When you dereference a pointer, like *str = '\0', it's saying: The memory str points at, put this '\0' there.
So when the code defines a pointer, but without any initialisation, it could be pointing anywhere, perhaps even to memory the executable doesn't own (or owns, but can't write to).
For example:
int *pt = blah; // What does 'pt' point at?
It does not have an address. So if the code tries to dereference it, it's just pointing off anywhere in memory, and this gives indeterminate results.
But the case of:
int number = 605;
int *pt = &number
*pt = 606;
Is perfectly valid, because the compiler has generated some space for the storage of number, and now pt contains the address of that space.
So when we use the address-of operator & on a variable, it gives us the number in memory where the variable's content is stored. So if the variable number happened to be stored at byte 100040:
int number = 605;
printf( "Number is stored at %p\n", &number );
We would get the output:
Number is stored at 100040
Similarly with string-arrays, these are really just pointers too. The address is the memory-number of the first element.
// words, words_ptr1, words_ptr2 all end up being the same address
char words[] = "Sometimes I feel like I'm going crazy."
char *words_ptr1 = &(words[0]);
char *words_ptr2 = words;

There are answers here with very good and detailed information.
I will post another answer, perhaps targeting more straightly to the OP.
Rephrasing it a bit:
Why is
int *pt;
*pt = 606;
not ok (non working case), and
char *str = "Sometimes I feel like I'm going crazy.";
is ok (working case)?
Consider that:
char *str = "Sometimes I feel like I'm going crazy.";
is equivalent to
char *str;
str = "Sometimes I feel like I'm going crazy.";
The closest "analogous", working case for int is (using a compound literal instead of a string literal)
int *pt = (int[]){ 686, 687 };
or
int *pt;
pt = (int[]){ 686, 687 };
So, the differences with your non-working case are three-fold:
Use pt = ... instead of *pt = ...
Use a compound literal, not a value (by the same token, str = 'a' wouldn't work).
Compound literals are not always guaranteed to work, since the lifetime of its storage depends on standard/implementation.
In fact, its use as above may give the compilation error taking address of temporary array.

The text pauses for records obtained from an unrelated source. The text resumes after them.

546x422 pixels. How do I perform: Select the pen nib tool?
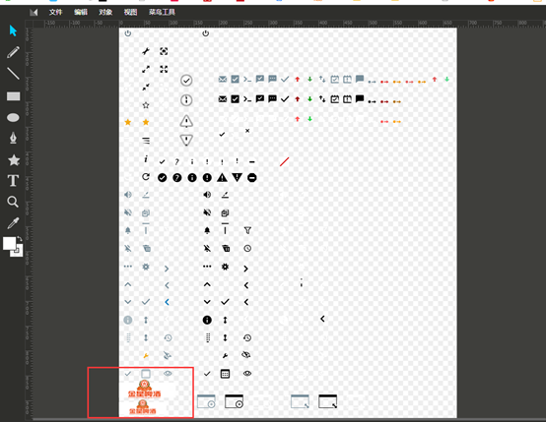coord(13,138)
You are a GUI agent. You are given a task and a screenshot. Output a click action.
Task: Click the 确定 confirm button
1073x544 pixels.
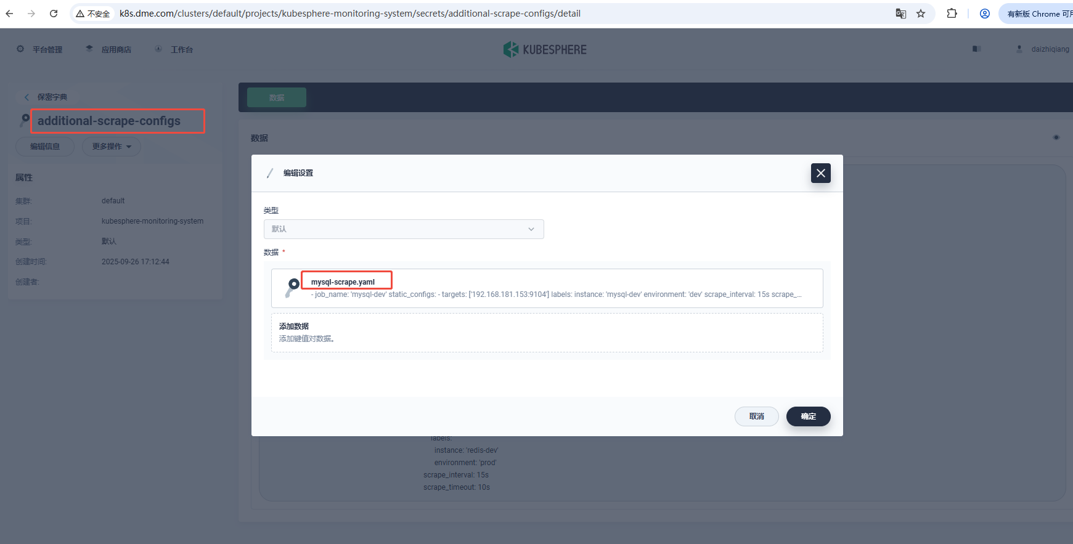[808, 416]
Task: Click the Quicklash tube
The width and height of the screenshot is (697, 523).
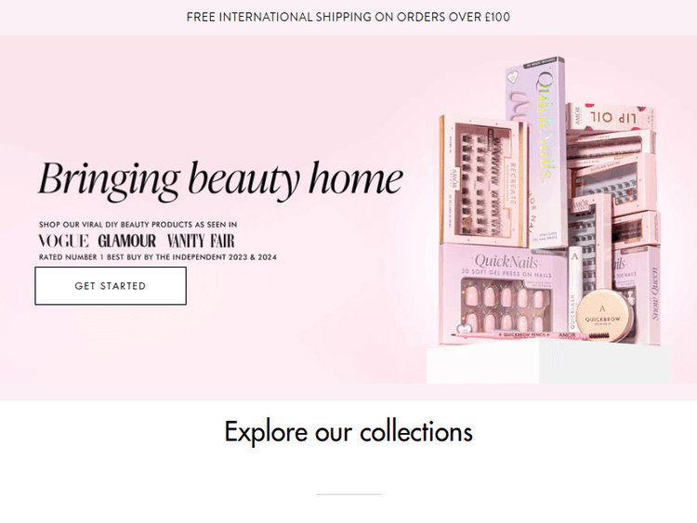Action: [574, 289]
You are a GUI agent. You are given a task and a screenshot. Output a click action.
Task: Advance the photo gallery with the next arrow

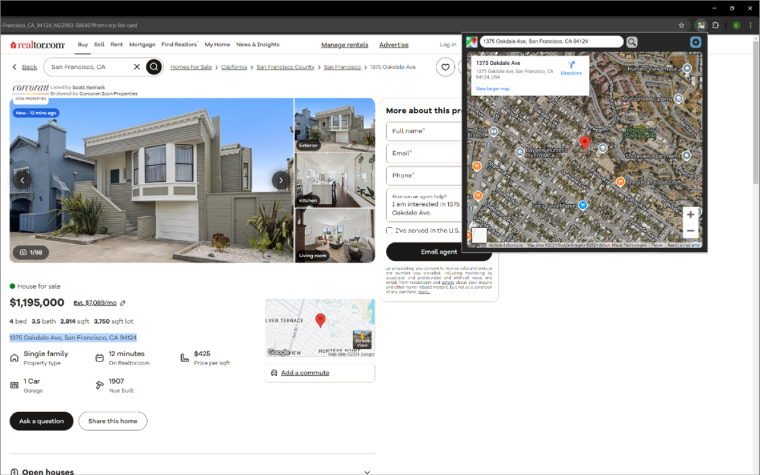click(280, 180)
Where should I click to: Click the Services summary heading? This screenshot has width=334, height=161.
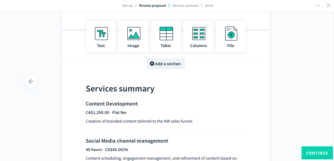[x=120, y=89]
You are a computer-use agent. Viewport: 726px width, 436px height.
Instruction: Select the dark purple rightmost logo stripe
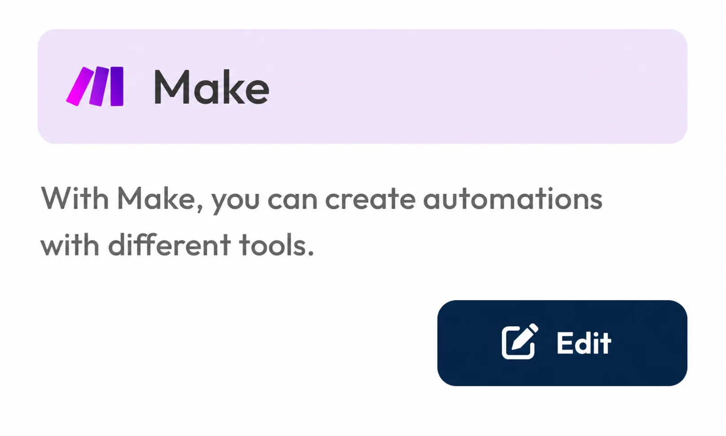point(117,86)
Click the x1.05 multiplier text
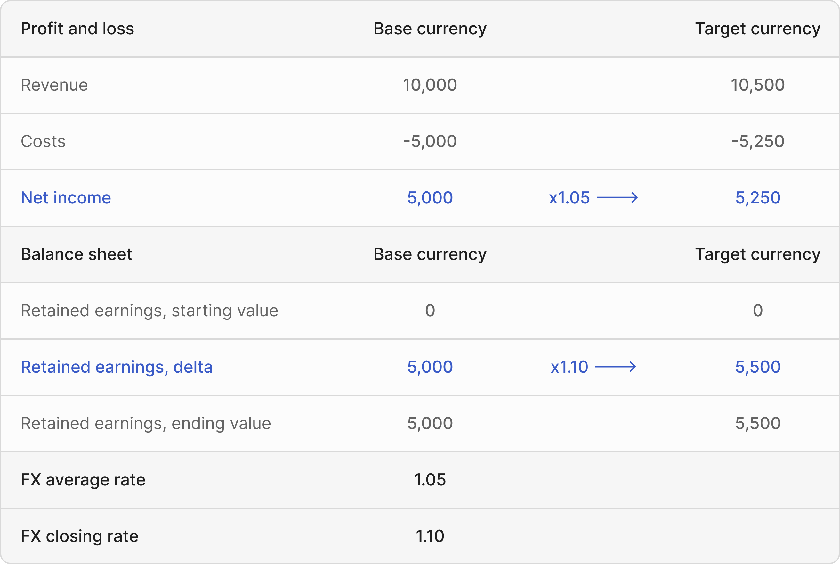 (569, 198)
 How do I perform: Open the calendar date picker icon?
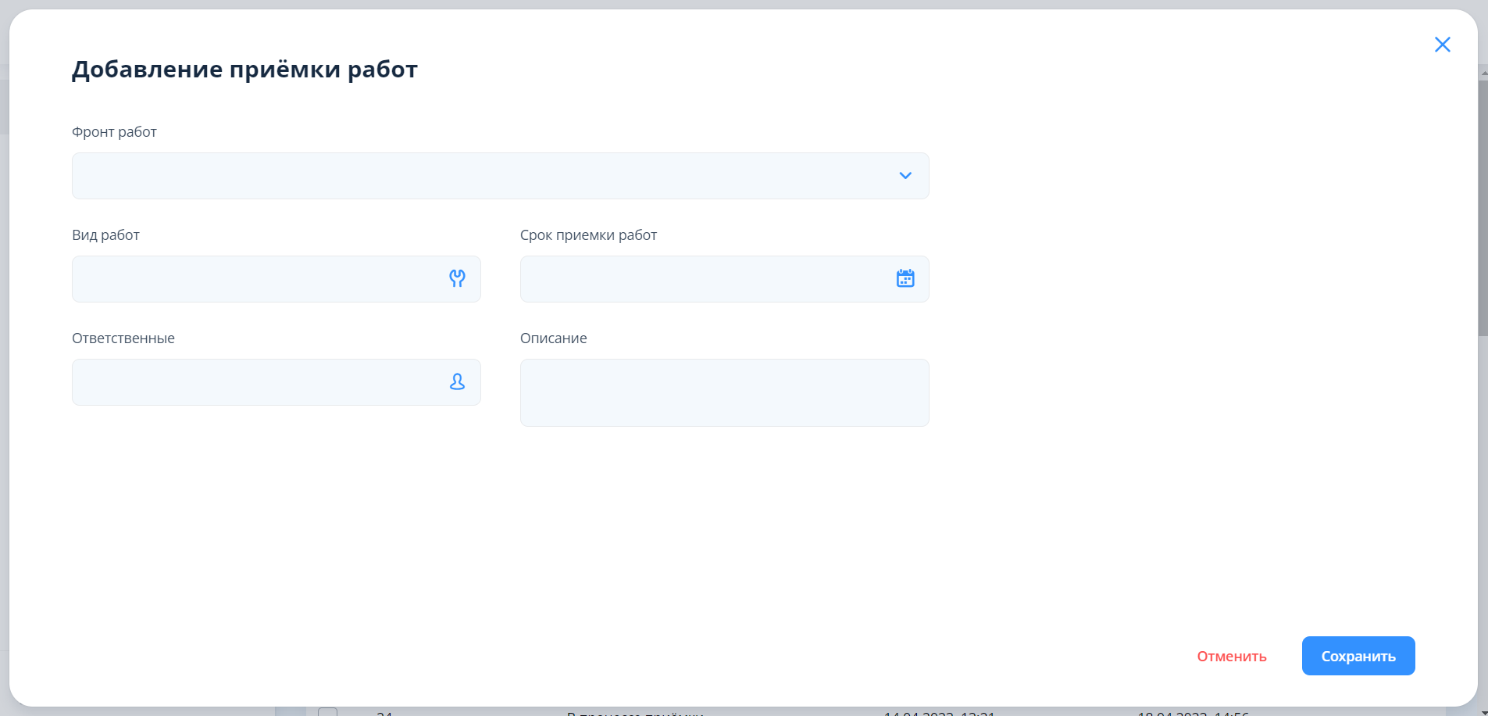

A string variable can be declared either as an array of characters char txt[] or using a character pointer char* txt. The following illustrates the declaration and initialization of a string:
char* txt = "Hello";
In fact, as illustrated above, txt is a pointer to the first character of the string literal.
Whether we are able to modify (read/write) a string variable or not, depends on how we declared it.
6.4.5 String literals (ISO)
6. It is unspecified whether these arrays are distinct provided their elements have the appropriate values. If the program attempts to modify such an array, the behavior is undefined.
Actually, if we declare a string txt like we previously did, the compiler will declare the string literal in a read-only data section .rodata (platform dependent) even if txt is not declared as const char*. So we can not modify it. Actually, we should not even try to modify it. In this case gcc can fire warnings (-Wwrite-strings) or even fail due to -Werror. In this cas, it is better to declare string variable as const pointers:
const char* txt = "Hello";
On the other hand, we can declare a string variable as an array of characters:
char txt[] = "Hello";
In that case, the compiler will arrange for the array to get initialized from the string literal, so you can modify it.
Note: An array of characters can be used as if it was a pointer to its first character. That's why we can use txt[0] or *txt syntax to access the first character. And we can even explicitly convert an array of characters to a pointer:
char txt[] = "Hello";
char* ptxt = (char*) txt;

Can a string be assigned to a char pointer, without it becoming a literal?

The question sounds a tad dumb, allow me to demonstrate what I mean.
I know that if I were to do something along the lines of:
(const) char *ptr = "I'm text!";
It'd be a literal I can't modify by any means later on. However, I figured, as there is a way to set up a pointer to work just like an array (on the heap), wouldn't it work to set up a string that way too? If yes, what'd be the easy way?
I tried the following, but it seems rather redundant, compared to just making an array and then assigning a pointer to it.
char *ptr = malloc(sizeof(char)*256);
ptr[0]='S';
ptr[1]='u';
ptr[2]='p';
ptr[3]='e';
ptr[4]='r';
ptr[5]='\0';
printf("%s\n", ptr);
free(ptr);

After allocating space to char * (as you talk about it in example), instead of doing character by character , you can use strcpy -
char *ptr = malloc((sizeof *ptr)*256);
if(ptr!=NULL) { // check return
strcpy(ptr,"super");
//do something
}
free(ptr);

You can do
char str[] = "eureka, this works";
Now you can modify the chars in it, using str, because it is essentially a char array. This means that certain operation like incrementing str++ will not work.
However, if you strictly want to work with a pointer, then you can add another line to the above code.
char str[] = "eureka, this works";
char* ptr = str;
Now you can use ptr, operations like incrementing and all will work, since it is a pointer.

There is difference between character array initialization and char
pointer initialization.
Whenever you initialize a char pointer to point at a string literal,
the literal will be stored in the code section. You can not modify
code section memory. If you are trying to modify unauthorised memory
then you will get a segmentation fault.
But if you initialize a char array, then it will be stored in the data
or stack section, depending on at where you declared the array. So you
can then modify the data.

Character Pointers in C

#include <stdio.h>
int main(void){
char *p = "Hello";
p = "Bye"; //Why is this valid C code? Why no derefencing operator?
int *z;
int x;
*z = x
z* = 2 //Works
z = 2 //Doesn't Work, Why does it work with characters?
char *str[2] = {"Hello","Good Bye"};
print("%s", str[1]); //Prints Good-Bye. WHY no derefrencing operator?
// Why is this valid C code? If I created an array with pointers
// shouldn't the element print the memory address and not the string?
return 0;
}
My Questions are outlined with the comments. In gerneal I'm having trouble understanding character arrays and pointers. Specifically why I can acess them without the derefrencing operator.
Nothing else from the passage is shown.